All of the records below must be reproduced exactly, minus any pictures.

Collected data entries:
*** Block opens ***

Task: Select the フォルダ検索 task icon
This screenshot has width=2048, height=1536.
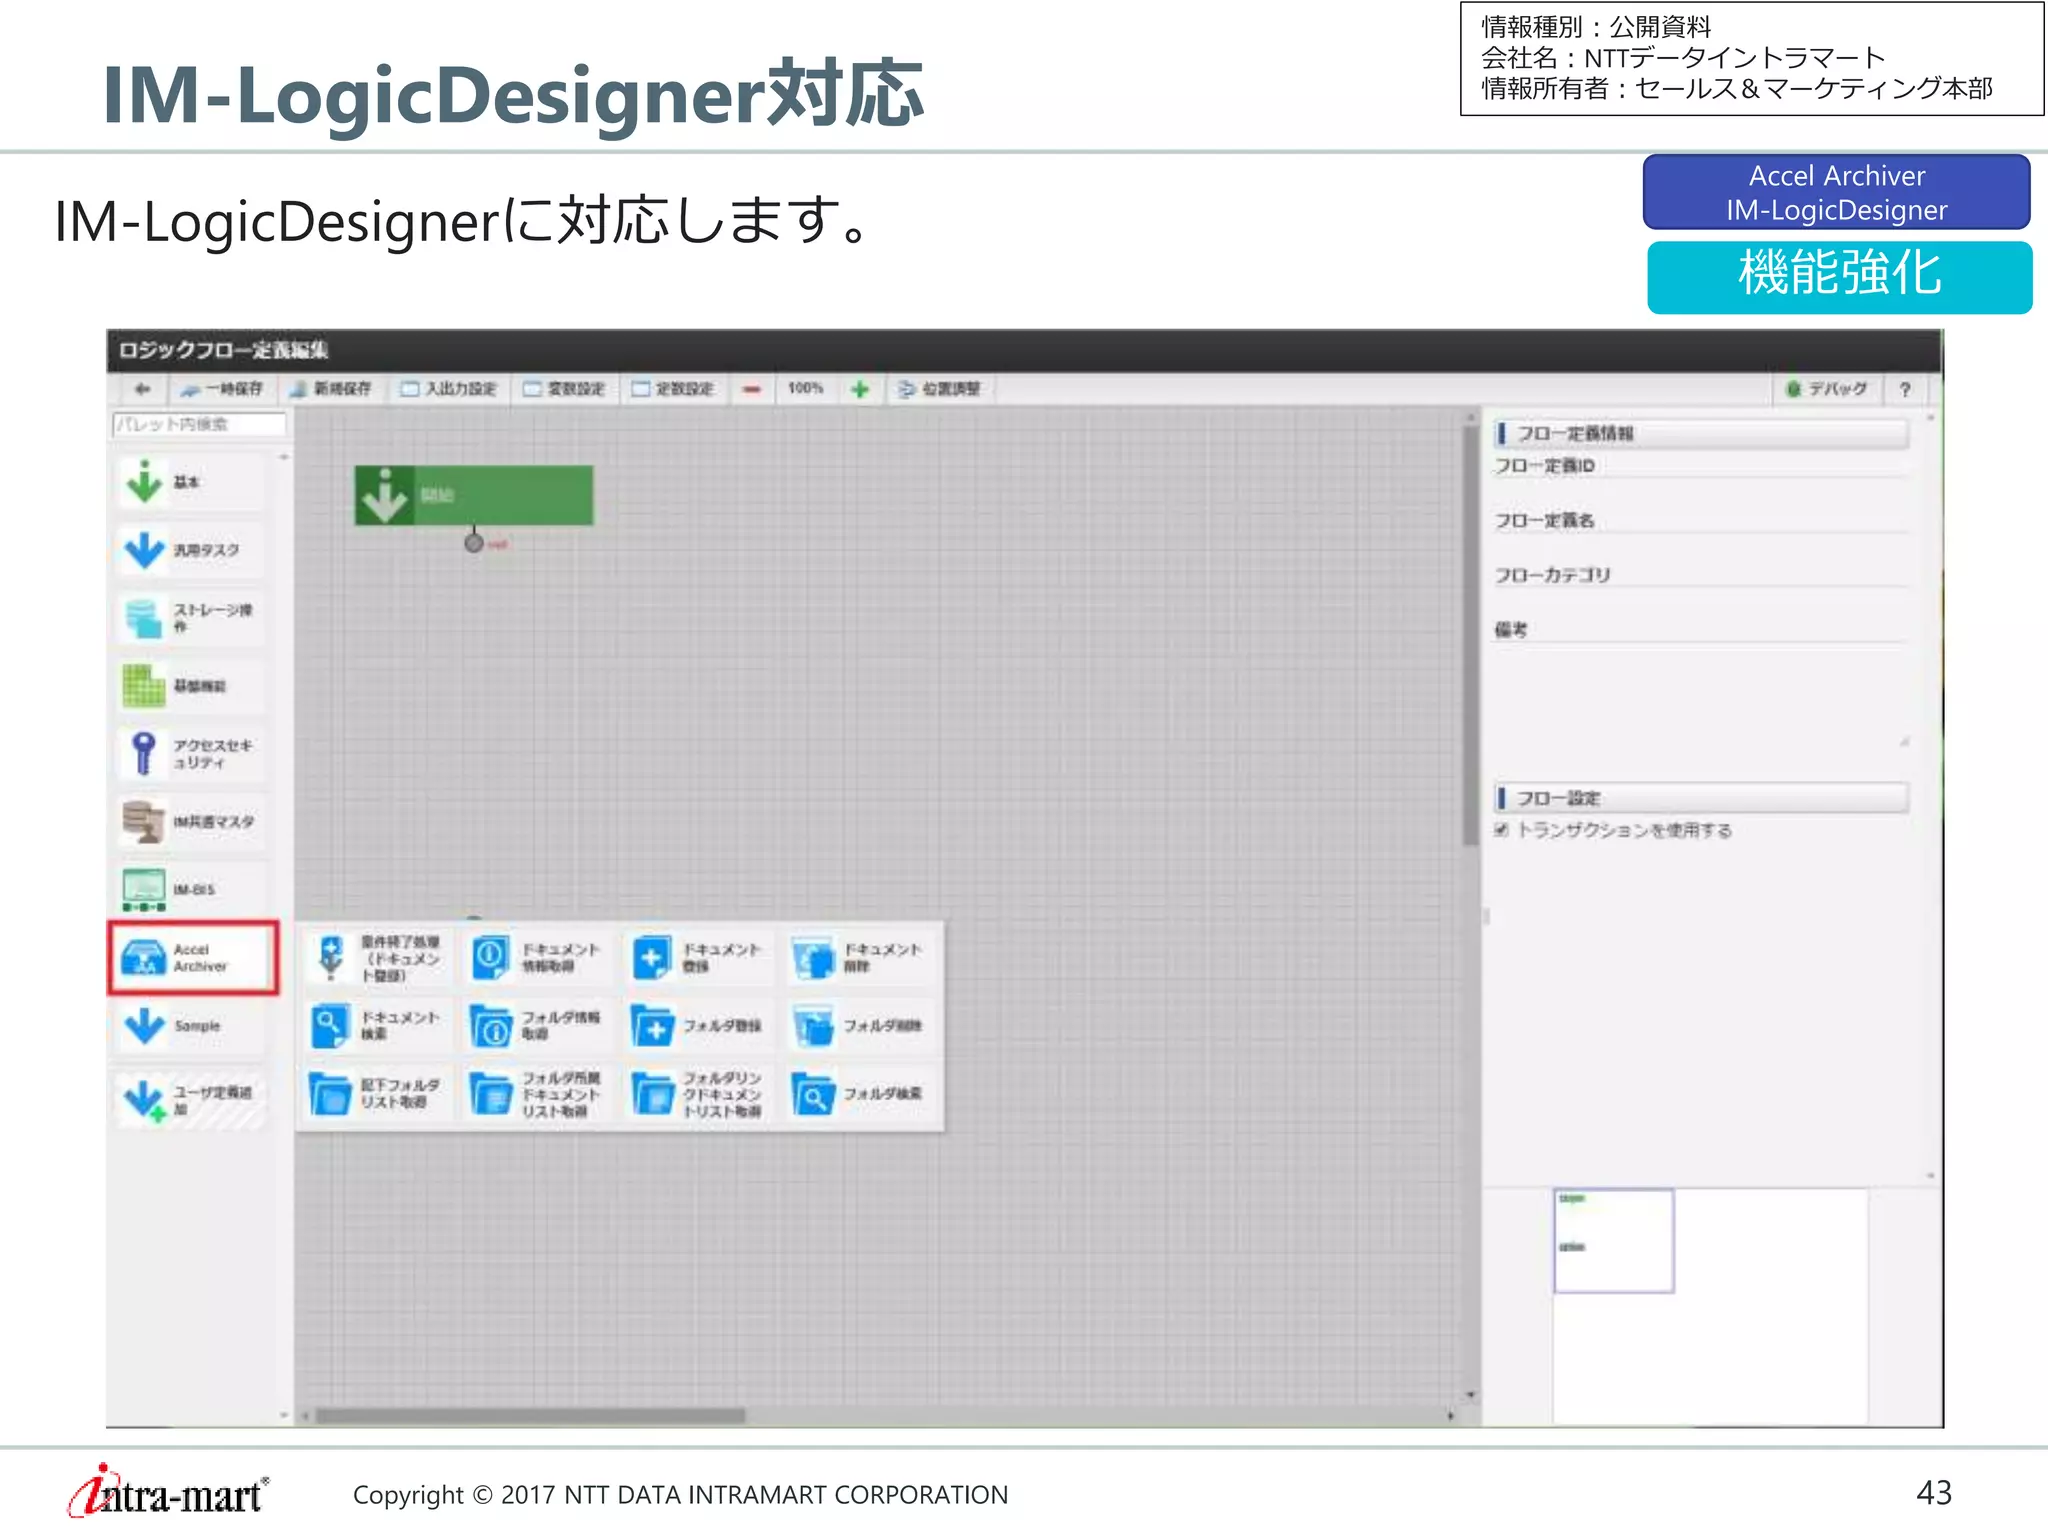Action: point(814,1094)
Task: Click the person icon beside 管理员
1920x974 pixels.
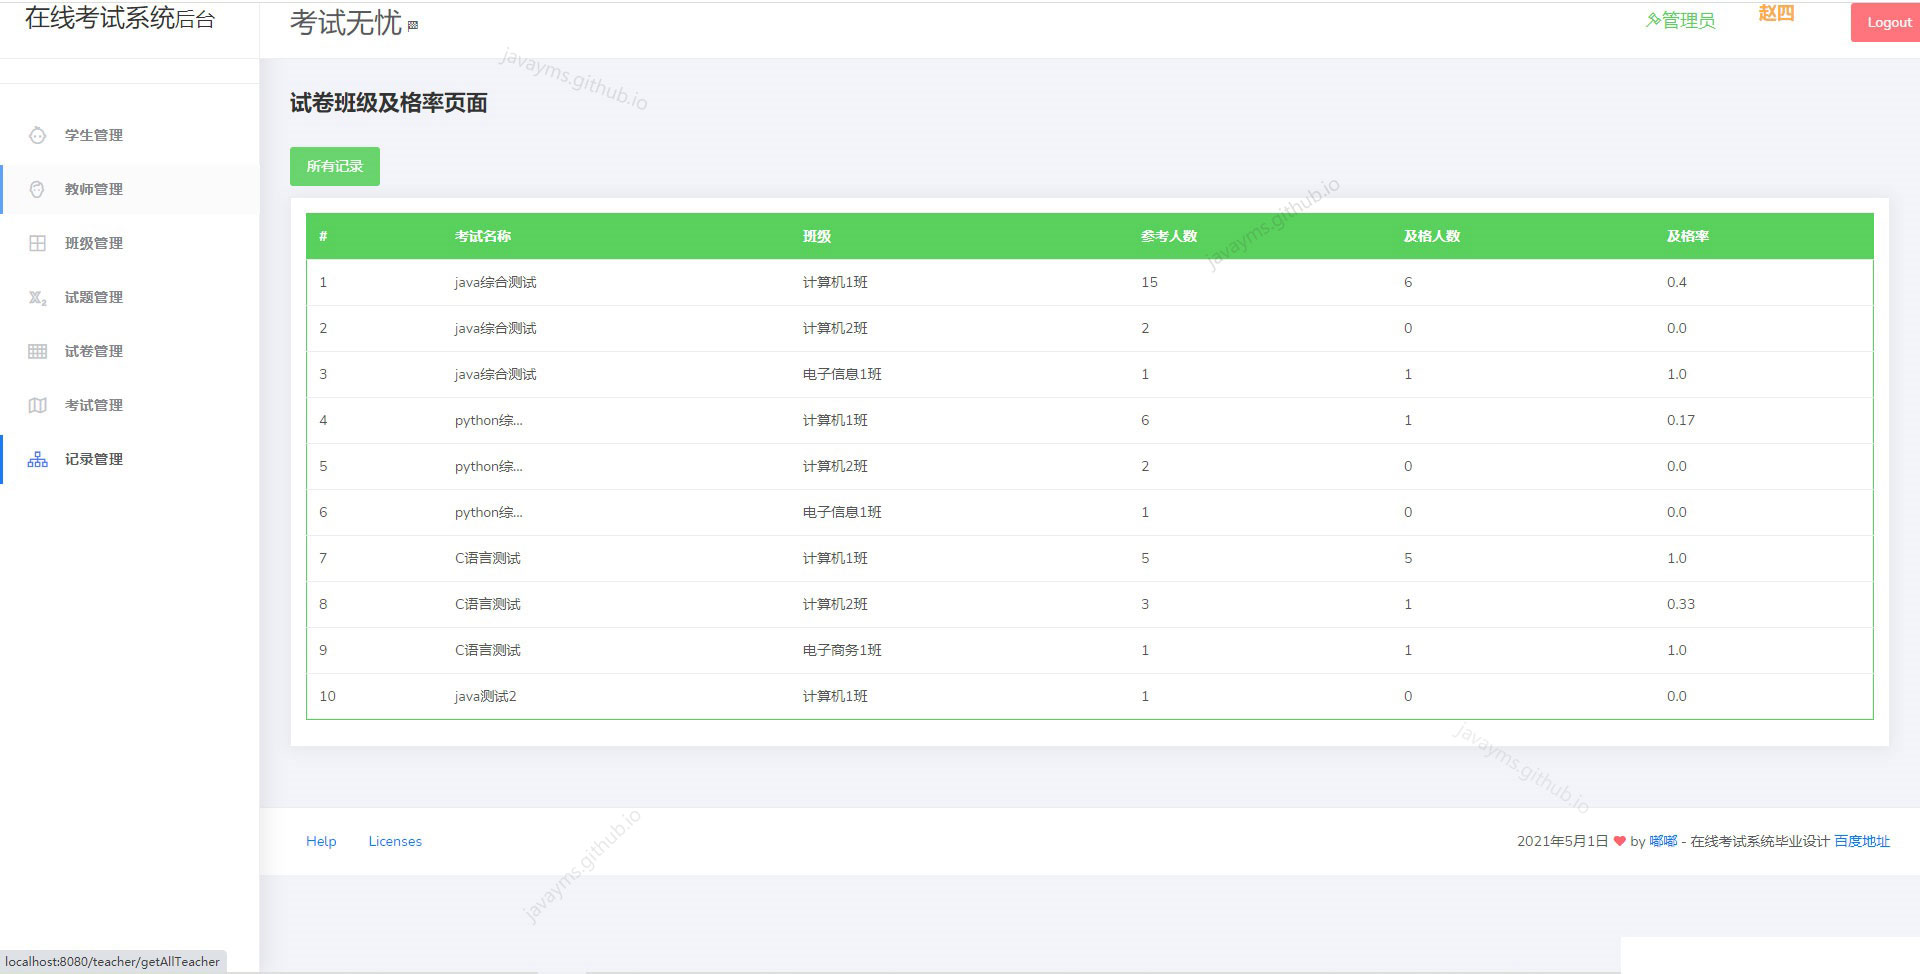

*** Block closes ***

Reply:
Task: Select the フォルダ検索 task icon
This screenshot has width=2048, height=1536.
Action: point(814,1094)
Task: Click the person icon beside 管理员
1920x974 pixels.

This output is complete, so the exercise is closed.